If you are fortunate enough to get a job offer, know when to negotiate the salary/benefits. Most career sites will tell you to always negotiate, but realistically, you should only do this if you can afford to lose the offer. I’ve had an offer rescinded before just for asking to negotiate (following what I read on career sites). This was a huge blunder because I had no other leads at that point and time was running out to find a summer internship. It felt like a punch to the stomach. Luckily, I did find something else at the last minute, but that was a huge learning experience for me. If you can’t afford to lose the offer, don’t negotiate and take it as is.
If you are searching for your first job, feel free to be selective. Often the first job will dictate your career path for years to come. It will be hard to escape from something not what you had in mind, even if you thought it would be a stepping stone to where you want to be. For example, it wouldn’t make sense to take a “stepping stone” job as a janitor at Google if your goal is to become a software engineer at a large tech company. If the job wasn’t what you had in mind, don’t be afraid to turn it down.
At the same time, don’t restrict yourself to one specific role in one specific industry. There are many jobs out there that don’t align with traditional expectations for a college major or a specific job title, but could use your skillset.
7. Invest in Yourself
The job search takes time. About 5 months on average to be exact. With that in mind, be prepared to play the long game in the job search. Take some time to invest in your own learning and personal growth and take regular, planned breaks. Find ways to fill your time with something productive or educational like a part-time job or a class.
Read books and educate yourself. I think about books as the totality of a person’s life experience with a topic condensed to a few pieces of paper. There were several books I read during this time that I thought were helpful in my job search: the 2 Hour Job Search, Never Eat Alone, Designing Your Life, Thriving at Work. On a similar note, podcasts are also good to listen to while commuting. I listen to the Tim Ferriss Show, Freakonomics, the Ted Radio Hour, and This American Life.

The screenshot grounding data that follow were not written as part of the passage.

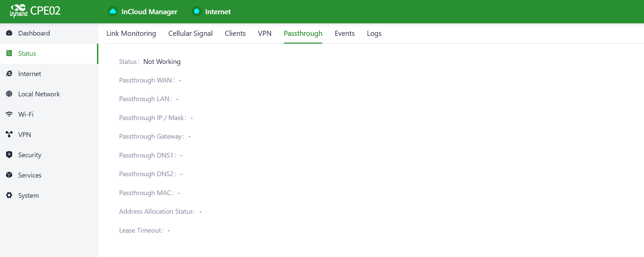Click the InCloud Manager cloud status icon

113,11
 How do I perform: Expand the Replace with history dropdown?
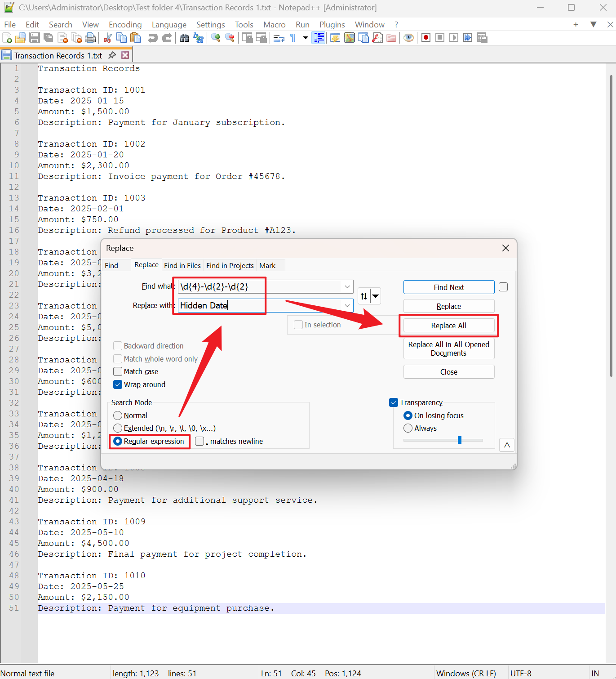click(x=347, y=306)
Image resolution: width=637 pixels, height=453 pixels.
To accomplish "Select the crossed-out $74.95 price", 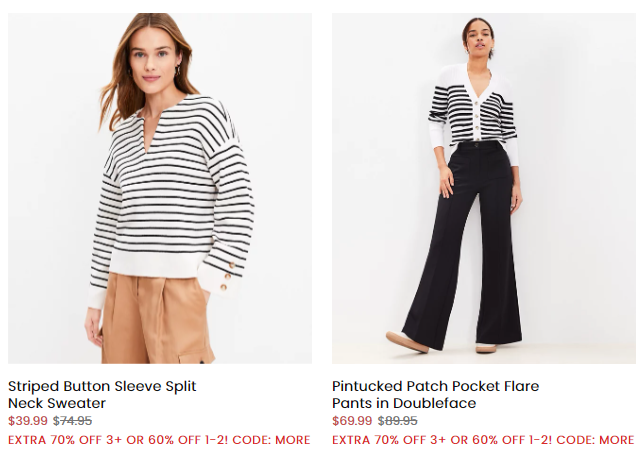I will (x=72, y=420).
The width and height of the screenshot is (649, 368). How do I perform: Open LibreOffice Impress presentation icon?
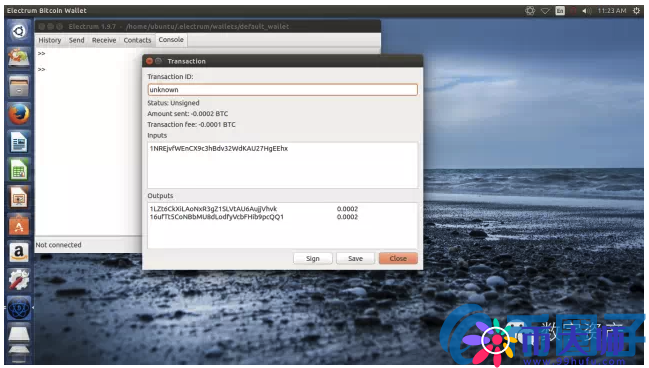coord(19,197)
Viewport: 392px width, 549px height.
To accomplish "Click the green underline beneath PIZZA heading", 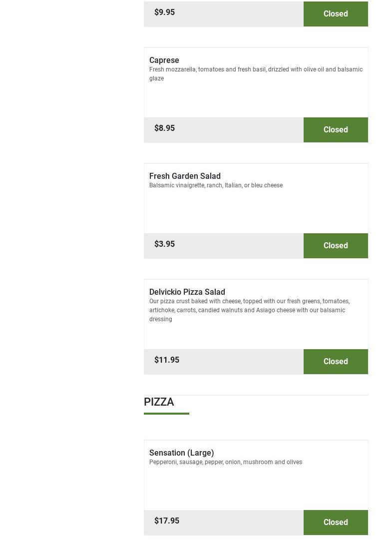I will pos(166,413).
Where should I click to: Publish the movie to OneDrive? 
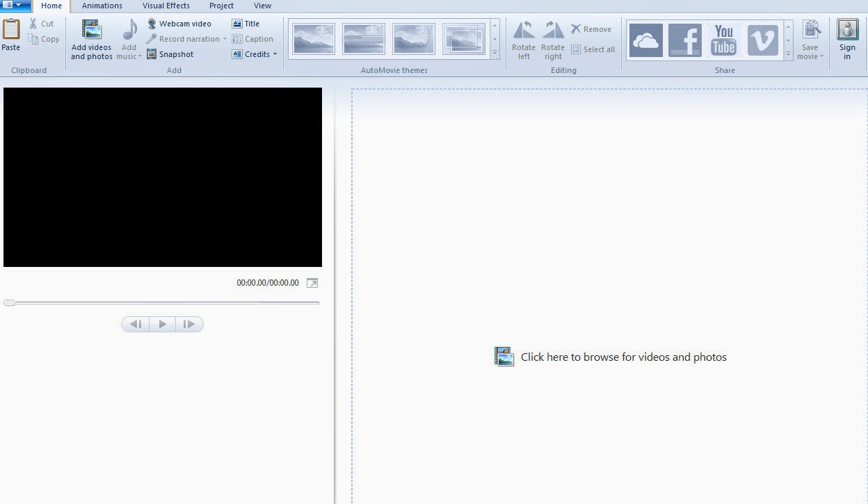(645, 40)
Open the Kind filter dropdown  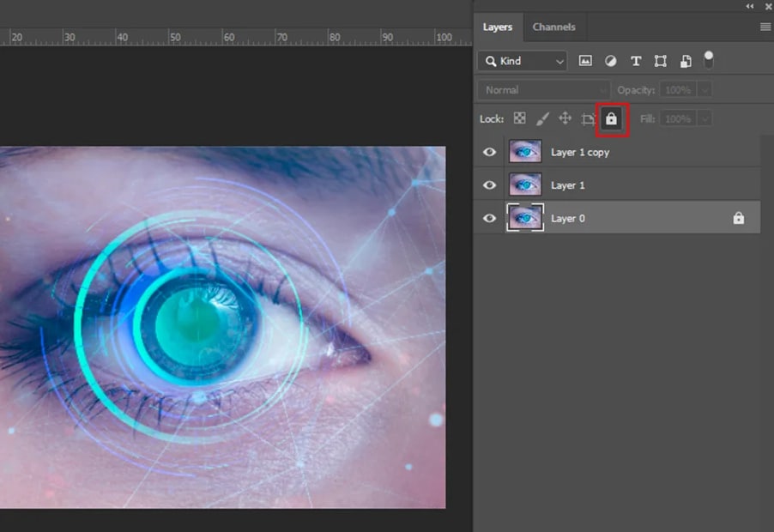(x=523, y=61)
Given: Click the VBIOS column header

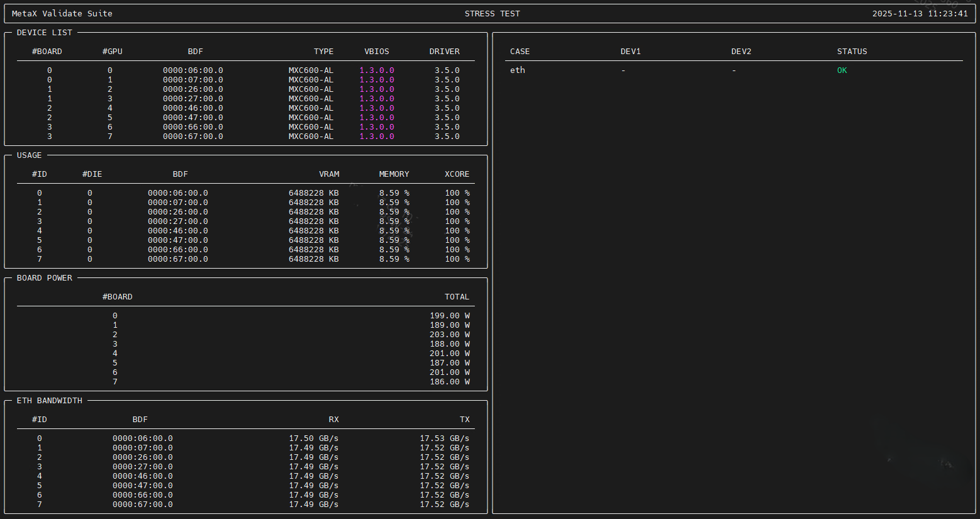Looking at the screenshot, I should [x=376, y=52].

If you aren’t a fitness person, now is the time to become one. Besides feeling good about yourself, it will also help you clear your mind and helps combat depression. Eating the right foods goes hand in hand with that. Do some research on your own and figure out what works best for you.
Job Search Tips Conclusion
What I’ve come to learn through my job search is there is no quick fix that will all of a sudden get you a job (aside from knowing the right people). The job search is a process that needs continuous improvement and refining of technique. Try to stay positive and develop a growth mindset during this period of your career. I wish you luck in your job search. Let me know in the comments if these job search tips helped or if you have any other tips that helped you in your job search. Feel free to share this post if you think it would help someone out.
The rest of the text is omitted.